Para cobrir a nova despesa, fala-se genericamente em "mudar" a contribuição dos trabalhadores ativos e apertar a fiscalização sobre as empresas.

Promessas de Serra
"O que o Plano Real fez pela economia, nosso Plano Social vai fazer pelas pessoas", promete o programa do tucano José Serra, disponível no site do candidato (www.joseserra.com.br).
Ex-ministro da Saúde, Serra lista uma série de objetivos para o setor a serem atingidos ao longo do mandato, entre os quais triplicar o número de equipes do programa Saúde da Família, para atender a 160 milhões de pessoas.
Para cumprir todo o previsto, imagina-se que um crescimento econômico de 4,5% ao ano bastará para, até 2006, elevar em mais de 50% as verbas federais, estaduais e municipais destinadas ao setor -de R$ 40 bilhões para R$ 61 bilhões.
Da mesma forma, conta-se com uma ampliação de 35% dos recursos públicos destinados à educação, que passariam de R$ 69 bilhões para R$ 93 bilhões em 2006.
Esse acréscimo de R$ 24 bilhões financiaria metas como aumentar em 50% o número de alunos no ensino superior, dobrar a proporção de jovens de 15 a 17 anos no ensino médio e distribuir 90 mil bolsas por ano para que professores do ensino fundamental frequentem a universidade.
Luiz Paulo Vellozo Lucas, prefeito licenciado de Vitória e um dos coordenadores do programa de Serra, diz que foram feitos cálculos rigorosos para estimar os efeitos do crescimento econômico sobre a receita tributária.
Ele admite que, se o PIB não seguir o comportamento esperado, as metas estarão inviabilizadas.
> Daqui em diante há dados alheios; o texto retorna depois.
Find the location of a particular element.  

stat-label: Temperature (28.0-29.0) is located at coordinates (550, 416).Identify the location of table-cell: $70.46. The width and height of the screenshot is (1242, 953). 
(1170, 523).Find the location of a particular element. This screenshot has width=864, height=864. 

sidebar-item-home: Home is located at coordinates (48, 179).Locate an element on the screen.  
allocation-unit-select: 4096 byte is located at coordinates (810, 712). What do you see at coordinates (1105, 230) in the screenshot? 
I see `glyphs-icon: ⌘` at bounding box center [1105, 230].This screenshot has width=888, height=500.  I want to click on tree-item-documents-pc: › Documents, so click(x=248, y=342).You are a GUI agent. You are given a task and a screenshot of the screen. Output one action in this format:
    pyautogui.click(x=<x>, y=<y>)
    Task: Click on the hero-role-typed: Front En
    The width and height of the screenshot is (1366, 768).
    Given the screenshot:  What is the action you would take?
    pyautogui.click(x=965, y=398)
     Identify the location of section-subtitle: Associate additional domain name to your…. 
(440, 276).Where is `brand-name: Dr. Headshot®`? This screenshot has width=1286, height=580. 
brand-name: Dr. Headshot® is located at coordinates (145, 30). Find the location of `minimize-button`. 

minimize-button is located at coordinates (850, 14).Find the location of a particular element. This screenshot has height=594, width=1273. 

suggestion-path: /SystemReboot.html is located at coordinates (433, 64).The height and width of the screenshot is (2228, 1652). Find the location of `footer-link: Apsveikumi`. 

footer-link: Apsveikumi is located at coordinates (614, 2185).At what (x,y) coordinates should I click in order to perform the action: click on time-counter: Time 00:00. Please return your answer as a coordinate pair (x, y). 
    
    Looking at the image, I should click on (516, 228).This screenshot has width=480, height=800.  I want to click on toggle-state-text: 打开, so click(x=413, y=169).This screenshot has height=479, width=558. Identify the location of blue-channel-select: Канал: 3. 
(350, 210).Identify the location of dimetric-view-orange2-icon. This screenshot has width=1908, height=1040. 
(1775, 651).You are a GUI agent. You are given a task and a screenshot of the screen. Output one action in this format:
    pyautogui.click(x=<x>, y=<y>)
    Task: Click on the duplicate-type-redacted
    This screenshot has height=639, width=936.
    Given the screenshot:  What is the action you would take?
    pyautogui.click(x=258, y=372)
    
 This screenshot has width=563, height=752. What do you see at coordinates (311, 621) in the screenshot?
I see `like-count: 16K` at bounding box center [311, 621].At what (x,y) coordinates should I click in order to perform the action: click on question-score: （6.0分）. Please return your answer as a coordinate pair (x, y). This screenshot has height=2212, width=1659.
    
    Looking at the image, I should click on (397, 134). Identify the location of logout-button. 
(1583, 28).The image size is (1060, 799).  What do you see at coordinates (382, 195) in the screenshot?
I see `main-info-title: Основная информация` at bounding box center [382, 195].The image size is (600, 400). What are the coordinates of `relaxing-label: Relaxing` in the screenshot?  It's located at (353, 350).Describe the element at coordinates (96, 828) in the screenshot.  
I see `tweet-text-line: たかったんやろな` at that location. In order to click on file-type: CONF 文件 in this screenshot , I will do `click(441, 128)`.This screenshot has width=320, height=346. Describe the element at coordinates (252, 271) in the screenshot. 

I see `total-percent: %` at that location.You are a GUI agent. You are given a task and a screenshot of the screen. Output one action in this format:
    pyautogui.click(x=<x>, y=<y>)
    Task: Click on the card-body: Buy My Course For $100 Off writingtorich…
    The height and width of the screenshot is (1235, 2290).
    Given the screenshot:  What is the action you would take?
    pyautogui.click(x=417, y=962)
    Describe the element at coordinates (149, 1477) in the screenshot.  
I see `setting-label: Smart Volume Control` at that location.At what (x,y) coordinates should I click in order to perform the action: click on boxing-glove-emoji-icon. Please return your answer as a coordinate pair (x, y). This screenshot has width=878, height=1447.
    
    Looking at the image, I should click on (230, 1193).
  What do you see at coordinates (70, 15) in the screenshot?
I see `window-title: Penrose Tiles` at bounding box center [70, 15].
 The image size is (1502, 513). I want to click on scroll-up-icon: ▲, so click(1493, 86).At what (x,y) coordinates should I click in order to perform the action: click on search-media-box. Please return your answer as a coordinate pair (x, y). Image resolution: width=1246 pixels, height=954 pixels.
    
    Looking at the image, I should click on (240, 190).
Mas argumenta que a taxa de 4,5% não chega a ser exagerada. "O país poderia crescer muito mais, se não fossem as restrições fiscal [a necessidade de controlar gastos" e externa [a economia internacional estagnada"."
Ainda segundo Vellozo Lucas, associar a expansão de gastos ao crescimento da economia é uma demonstração da preocupação do programa com o controle das contas públicas.

Salário mínimo
Os dois candidatos prometeram também, ao longo da campanha, elevar o poder de compra do salário mínimo. Nenhum dos programas, porém, detalha os custos ou as formas de cobrir a despesa.
Um cálculo do Ministério da Previdência aponta que, para cada R$ 1 a mais no mínimo, o déficit do INSS aumenta em R$ 160 milhões, tomando como base a atual relação de trabalhadores que contribuem para o sistema e de aposentados e pensionistas.
Um reajuste de 100%, como o prometido por Lula, portanto, traria um custo adicional de R$ 32 bilhões ao Tesouro se fosse concedido imediatamente -o petista, no entanto, fala em atingir a meta até 2006.
Na mesma conta grosseira, a previsão de Serra de aumento de 50% sairia por R$ 16 bilhões anuais, com a ressalva de que o presidenciável tucano também não se comprometeu a adotar a medida de imediato.

INSS
Tanto Serra como Lula contam com a redução do trabalho informal para elevar o número de contribuintes e reforçar o caixa do INSS. Mais uma vez, os programas dependem do crescimento econômico.
O número de trabalhadores com carteira assinada cresceria ainda com a alteração do sistema de impostos e da CLT (Consolidação das Leis do Trabalho), dois temas de tramitação dificílima no Congresso.